Abstract
The stated aim of Shaun Gallagher’s book is to provide, “an account of embodiment that is sufficiently detailed, and that is articulated in a vocabulary that can integrate discussions across the cognitive sciences...to remap the terrain that lies between phenomenology and cognitive neuroscience” (10). With this in mind, the book must be considered a success. The book provides a unified account of embodiment, and its relations to a number of aspects of experience, that is
genuinely accessible from the perspectives of the philosophy of mind, phenomenology, cognitive
psychology, and neuroscience. The book is divided into two parts. The first presents an admirably
lucid account of the different ways in which embodiment informs and structures experience. The
second attempts to “extend the results of the scientific and phenomenological studies developed in
the first part into various philosophical problem areas that border on the cognitive sciences.” (12). A
large amount of the material that appears here has appeared, in some form or other, before. This is
perhaps partly responsible for the feel, especially in the second part of the book, that we are being
given a collection of essays on a loosely connected theme. However, this does not detract from its
philosophical and scientific significance, and there is genuine value in having this impressive body
of work to hand in a single book. It must be said that some chapters are more successful (for
example, chapters 5 and 7 on gesture and on Molyneux’s Problem respectively) than others (for
example, chapters 6 and 10 on perception and free will respectively), and some of them appear
rather well distanced from the general picture of embodiment presented in the first part of the book
(for example, chapter 9 on other minds). It also has to be admitted that the book’s primary strength,
the vast and interdisciplinary range of resources under its command, occasionally becomes a
weakness. This happens in chapter 8 where we are promised an exploration of, “a variety of issues
that pertain to the structure of self-awareness and the capacity for self-reference...[demonstrating]
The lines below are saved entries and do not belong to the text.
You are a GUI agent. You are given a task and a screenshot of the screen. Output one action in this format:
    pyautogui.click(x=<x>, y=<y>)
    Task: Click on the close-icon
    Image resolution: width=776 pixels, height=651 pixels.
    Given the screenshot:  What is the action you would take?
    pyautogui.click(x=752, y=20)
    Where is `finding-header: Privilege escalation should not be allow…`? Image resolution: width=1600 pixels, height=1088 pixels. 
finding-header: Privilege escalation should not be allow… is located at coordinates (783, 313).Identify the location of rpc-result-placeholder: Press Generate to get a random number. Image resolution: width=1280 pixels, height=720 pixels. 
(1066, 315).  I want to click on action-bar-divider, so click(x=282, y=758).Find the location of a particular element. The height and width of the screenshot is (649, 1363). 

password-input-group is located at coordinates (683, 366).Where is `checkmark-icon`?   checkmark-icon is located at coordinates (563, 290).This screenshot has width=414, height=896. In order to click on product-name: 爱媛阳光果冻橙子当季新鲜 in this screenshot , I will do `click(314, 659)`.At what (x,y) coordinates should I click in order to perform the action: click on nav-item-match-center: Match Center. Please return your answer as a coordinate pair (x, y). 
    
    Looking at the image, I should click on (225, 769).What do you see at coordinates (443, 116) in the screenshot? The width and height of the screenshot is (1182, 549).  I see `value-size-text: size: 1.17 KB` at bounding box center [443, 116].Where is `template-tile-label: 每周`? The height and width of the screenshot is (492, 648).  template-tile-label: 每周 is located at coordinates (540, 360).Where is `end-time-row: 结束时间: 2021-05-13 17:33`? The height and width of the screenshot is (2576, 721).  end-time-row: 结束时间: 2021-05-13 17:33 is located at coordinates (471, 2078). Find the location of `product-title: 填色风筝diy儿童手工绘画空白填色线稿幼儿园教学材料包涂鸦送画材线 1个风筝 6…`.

just how complex and fragile these phenomena are.” (173). Yet what we get is an account of how
thought insertion is explained by deficiencies in the temporal structure of experience. Whilst this is fascinating in its own right, and does speak, to a certain extent, to issues concerning self-awareness, the vexed issue of self-reference is not even mentioned again. Minor gripes aside, this book contains such an incredible wealth of information and argumentation that it must surely be considered required reading for anyone working on embodiment, embodied cognition and the philosophy of mind more generally.